ASTRO Survey Reports Continued Radiation Therapy Services During Pandemic

May 21, 2020

The American Society for Radiation Oncology recently conducted an online survey of 222 US based, practicing radiation oncologists, finding that 100% continued to provide radiation therapy services during the COVID-19 pandemic.

The American Society for Radiation Oncology (ASTRO) recently conducted an online survey of 222 US based, practicing radiation oncologists identified as practice leaders in ASTRO’s member database, finding that 100% of respondents continued to provide radiation therapy services during the early weeks of the coronavirus disease 2019 (COVID-19) pandemic.1

Once the threat of COVID-19 became evident, radiation oncology clinics adapted their safety protocols in order to continue caring for patients and protecting staff, including requiring masks for staff (99%) and patients (83%), screening patients at the clinic door (98%), social distancing (98%), increasing clinic sterilization and cleaning (95%), testing staff showing symptoms (93%), screening staff before each shift (91%), and not allowing visitors (90%).
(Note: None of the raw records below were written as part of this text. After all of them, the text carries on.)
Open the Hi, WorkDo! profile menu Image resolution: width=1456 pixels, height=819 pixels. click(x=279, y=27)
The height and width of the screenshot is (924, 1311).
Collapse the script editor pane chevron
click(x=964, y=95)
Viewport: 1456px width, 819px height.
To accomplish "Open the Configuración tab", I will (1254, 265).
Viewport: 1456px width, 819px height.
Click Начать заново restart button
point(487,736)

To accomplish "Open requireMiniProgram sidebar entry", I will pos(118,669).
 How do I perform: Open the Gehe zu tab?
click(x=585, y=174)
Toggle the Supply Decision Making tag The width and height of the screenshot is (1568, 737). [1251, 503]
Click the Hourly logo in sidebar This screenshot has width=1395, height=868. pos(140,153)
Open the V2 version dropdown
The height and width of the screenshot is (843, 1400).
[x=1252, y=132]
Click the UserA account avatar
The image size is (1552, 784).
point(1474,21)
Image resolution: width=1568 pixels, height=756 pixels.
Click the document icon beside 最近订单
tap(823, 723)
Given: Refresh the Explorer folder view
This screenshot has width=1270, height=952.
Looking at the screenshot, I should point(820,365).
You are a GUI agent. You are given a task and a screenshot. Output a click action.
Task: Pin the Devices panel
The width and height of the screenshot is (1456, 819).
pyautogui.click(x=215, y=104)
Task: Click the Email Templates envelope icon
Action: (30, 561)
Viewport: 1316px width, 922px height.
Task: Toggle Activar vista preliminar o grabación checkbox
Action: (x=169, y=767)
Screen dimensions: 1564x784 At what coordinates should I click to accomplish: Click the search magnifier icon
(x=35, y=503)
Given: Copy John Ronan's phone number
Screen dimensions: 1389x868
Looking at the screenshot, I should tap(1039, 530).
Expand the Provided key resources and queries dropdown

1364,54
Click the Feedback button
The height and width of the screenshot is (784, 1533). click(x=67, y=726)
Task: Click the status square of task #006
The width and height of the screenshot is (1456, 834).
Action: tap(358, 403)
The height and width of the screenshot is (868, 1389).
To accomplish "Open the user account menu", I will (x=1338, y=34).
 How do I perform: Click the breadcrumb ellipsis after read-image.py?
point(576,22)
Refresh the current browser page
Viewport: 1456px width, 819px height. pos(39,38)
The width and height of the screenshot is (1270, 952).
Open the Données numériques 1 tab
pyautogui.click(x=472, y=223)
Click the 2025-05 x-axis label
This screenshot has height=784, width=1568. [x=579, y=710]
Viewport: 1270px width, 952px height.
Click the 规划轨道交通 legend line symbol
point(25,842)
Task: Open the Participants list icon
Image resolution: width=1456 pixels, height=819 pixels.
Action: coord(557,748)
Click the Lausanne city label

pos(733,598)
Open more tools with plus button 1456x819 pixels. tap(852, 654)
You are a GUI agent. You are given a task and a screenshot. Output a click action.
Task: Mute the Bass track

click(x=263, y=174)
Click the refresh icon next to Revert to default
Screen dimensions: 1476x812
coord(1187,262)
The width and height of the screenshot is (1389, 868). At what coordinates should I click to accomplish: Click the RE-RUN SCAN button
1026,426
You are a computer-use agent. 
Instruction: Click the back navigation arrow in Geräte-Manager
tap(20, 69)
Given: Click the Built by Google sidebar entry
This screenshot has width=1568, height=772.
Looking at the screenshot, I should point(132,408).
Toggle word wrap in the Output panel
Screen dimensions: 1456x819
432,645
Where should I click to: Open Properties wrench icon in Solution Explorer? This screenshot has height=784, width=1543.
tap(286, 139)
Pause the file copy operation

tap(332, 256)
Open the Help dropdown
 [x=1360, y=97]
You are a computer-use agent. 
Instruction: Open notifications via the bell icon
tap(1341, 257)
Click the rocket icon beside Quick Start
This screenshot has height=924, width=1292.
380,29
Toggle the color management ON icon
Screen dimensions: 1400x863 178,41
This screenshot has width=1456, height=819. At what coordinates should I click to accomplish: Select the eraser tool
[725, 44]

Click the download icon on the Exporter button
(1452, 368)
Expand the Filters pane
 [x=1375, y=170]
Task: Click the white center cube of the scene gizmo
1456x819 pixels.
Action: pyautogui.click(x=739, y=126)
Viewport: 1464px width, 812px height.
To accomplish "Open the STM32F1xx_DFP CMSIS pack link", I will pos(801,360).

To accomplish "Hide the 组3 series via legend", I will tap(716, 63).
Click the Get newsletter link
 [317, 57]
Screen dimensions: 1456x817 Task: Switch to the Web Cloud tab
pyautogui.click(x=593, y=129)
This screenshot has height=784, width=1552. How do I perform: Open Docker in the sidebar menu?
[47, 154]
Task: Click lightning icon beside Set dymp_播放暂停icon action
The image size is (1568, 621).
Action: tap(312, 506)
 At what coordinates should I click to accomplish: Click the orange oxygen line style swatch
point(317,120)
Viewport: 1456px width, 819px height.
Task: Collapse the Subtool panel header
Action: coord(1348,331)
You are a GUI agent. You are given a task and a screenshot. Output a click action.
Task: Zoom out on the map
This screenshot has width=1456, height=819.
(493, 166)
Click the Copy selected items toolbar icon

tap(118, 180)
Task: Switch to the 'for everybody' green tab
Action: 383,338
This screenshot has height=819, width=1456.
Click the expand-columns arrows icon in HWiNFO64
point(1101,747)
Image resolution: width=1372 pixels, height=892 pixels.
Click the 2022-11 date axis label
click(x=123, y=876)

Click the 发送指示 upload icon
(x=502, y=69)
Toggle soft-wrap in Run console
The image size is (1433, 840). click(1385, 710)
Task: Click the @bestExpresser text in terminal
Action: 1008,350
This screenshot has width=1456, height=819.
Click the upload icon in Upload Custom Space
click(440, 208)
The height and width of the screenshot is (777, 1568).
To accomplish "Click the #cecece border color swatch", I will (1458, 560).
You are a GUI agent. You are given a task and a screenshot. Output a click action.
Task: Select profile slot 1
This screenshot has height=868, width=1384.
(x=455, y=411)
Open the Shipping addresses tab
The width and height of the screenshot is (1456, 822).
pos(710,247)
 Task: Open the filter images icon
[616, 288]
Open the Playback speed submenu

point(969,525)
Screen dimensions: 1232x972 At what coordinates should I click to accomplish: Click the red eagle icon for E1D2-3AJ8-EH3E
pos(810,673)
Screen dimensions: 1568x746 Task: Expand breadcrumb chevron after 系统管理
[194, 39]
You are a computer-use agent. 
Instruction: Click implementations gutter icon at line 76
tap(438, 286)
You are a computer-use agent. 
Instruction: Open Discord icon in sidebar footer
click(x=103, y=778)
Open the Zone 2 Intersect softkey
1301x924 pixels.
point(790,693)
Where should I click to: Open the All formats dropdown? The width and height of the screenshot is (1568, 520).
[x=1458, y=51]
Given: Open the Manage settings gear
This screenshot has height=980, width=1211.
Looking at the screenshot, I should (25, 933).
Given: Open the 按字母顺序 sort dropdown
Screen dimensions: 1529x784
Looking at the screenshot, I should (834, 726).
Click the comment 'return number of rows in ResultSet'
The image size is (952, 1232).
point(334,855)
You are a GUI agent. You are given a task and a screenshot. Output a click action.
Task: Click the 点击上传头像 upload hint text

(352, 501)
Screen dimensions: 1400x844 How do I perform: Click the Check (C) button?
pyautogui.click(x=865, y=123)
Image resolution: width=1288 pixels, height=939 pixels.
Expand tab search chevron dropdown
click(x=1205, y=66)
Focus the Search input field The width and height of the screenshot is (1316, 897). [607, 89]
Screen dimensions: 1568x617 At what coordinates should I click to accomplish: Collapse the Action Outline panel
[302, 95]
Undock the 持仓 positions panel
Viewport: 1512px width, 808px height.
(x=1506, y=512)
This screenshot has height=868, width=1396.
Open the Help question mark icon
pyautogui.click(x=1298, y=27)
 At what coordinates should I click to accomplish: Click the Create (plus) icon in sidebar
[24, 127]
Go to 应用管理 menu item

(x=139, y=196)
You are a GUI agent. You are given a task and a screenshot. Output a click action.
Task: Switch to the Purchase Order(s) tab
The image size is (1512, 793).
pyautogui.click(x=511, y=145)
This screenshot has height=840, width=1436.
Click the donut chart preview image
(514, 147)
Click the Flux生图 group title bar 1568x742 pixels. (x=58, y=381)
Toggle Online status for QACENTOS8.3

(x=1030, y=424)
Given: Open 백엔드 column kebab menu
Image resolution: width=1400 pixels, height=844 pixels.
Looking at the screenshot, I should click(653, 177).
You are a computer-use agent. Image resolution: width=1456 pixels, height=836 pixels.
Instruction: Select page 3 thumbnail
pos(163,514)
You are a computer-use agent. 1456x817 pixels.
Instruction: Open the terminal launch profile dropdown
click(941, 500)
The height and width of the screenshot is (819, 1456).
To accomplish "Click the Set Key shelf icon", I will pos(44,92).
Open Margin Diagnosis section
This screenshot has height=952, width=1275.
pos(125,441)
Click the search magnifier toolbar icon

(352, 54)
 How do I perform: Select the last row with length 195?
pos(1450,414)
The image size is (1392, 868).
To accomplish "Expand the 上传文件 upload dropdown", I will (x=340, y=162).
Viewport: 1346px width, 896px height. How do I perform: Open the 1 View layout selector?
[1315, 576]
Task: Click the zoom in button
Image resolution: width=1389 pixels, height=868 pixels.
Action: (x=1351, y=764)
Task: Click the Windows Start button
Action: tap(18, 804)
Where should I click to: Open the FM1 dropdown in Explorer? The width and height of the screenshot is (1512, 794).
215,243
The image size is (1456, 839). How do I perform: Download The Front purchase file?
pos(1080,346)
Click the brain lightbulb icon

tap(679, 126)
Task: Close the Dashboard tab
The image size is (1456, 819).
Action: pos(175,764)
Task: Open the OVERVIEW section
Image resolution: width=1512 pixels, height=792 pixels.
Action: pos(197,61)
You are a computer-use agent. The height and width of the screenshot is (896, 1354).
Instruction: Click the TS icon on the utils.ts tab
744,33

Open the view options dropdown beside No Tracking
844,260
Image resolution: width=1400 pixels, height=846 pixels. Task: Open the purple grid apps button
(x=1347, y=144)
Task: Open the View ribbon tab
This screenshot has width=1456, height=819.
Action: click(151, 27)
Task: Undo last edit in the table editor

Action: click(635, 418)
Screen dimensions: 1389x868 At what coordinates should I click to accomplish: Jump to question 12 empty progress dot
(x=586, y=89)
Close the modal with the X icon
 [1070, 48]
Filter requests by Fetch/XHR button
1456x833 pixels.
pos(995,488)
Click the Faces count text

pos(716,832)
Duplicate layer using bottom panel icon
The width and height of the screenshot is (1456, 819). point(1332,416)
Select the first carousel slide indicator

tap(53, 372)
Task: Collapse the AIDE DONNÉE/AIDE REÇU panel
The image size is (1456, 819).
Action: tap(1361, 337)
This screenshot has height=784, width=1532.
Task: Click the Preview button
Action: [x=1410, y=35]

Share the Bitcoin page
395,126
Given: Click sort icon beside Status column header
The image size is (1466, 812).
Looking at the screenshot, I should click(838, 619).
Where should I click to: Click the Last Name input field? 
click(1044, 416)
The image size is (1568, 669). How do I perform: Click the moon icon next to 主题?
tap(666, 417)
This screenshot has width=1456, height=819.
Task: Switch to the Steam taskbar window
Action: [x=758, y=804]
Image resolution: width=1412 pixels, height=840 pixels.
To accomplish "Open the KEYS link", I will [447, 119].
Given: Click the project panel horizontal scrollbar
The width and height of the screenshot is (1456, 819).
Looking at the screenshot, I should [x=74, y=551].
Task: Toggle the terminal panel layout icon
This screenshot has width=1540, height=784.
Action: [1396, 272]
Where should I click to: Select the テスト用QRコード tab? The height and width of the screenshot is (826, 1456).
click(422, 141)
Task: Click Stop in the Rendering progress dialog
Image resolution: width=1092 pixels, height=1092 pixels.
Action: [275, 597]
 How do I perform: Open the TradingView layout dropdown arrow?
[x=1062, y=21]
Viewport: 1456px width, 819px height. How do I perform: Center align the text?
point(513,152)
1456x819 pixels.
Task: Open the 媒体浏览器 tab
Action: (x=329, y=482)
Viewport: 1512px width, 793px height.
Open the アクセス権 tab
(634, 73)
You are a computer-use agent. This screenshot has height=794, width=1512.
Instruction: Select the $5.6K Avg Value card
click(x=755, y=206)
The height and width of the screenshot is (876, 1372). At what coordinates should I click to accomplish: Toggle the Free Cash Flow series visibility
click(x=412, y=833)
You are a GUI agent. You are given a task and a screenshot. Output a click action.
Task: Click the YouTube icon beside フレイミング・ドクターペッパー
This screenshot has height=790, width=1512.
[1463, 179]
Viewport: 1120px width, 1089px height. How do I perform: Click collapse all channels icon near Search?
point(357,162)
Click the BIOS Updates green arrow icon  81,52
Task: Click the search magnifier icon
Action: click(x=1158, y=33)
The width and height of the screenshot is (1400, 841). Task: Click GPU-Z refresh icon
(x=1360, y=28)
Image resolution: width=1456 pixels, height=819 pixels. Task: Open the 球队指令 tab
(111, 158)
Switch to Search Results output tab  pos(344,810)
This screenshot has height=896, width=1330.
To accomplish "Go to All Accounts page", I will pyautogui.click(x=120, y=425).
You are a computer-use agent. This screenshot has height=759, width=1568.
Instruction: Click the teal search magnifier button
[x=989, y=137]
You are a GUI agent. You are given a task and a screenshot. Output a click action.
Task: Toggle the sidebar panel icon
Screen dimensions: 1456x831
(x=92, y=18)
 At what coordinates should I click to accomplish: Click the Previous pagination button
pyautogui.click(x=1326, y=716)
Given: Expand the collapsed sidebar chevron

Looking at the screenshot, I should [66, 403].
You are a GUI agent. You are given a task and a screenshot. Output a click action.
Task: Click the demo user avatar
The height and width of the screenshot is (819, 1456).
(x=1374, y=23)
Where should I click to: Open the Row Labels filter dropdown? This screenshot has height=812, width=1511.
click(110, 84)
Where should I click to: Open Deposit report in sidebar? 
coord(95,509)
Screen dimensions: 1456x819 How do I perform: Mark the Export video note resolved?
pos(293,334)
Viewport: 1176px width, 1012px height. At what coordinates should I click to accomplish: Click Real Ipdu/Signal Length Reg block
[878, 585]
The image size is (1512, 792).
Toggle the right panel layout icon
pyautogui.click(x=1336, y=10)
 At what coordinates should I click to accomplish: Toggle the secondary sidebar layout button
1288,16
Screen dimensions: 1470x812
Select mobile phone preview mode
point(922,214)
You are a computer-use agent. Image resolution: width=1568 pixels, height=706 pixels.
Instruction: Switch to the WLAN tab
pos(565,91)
However, 69% also reported experiencing limited access to or shortages of personal protective equipment (PPE). 

“Safety has always been at the forefront of radiation oncology, and when the COVID-19 threat emerged, clinics quickly adapted their safety protocols to minimize exposure risk and protect their patients and staff,” ASTRO Board Chair Theodore L. DeWeese, MD, FASTRO, said in a press release.2 “The rapid adoption of masking, social distancing, and other protective measures meant that radiation oncologists largely have been able to be resilient and provide care without compromise throughout the initial months of this pandemic.” 

Another important aspect of continuing care was found to be telehealth patient consultations. Nearly all respondents indicated that this telemedicine consultations were a new option for patients. In the survey, 89% of respondents said their clinics offered telemedicine options for consultations and follow-up visits. 

However, despite the changes implemented, patient volume declined substantially at most radiation therapy clinics. Overall, 85% of the survey respondents reported declines in the overall number of patients seen. On average, practices saw two-thirds of their usual patient volume. These decreases were reportedly due mostly to delayed or deferred treatment (82%) and fewer patients being referred for radiation therapy (81%) by other physicians.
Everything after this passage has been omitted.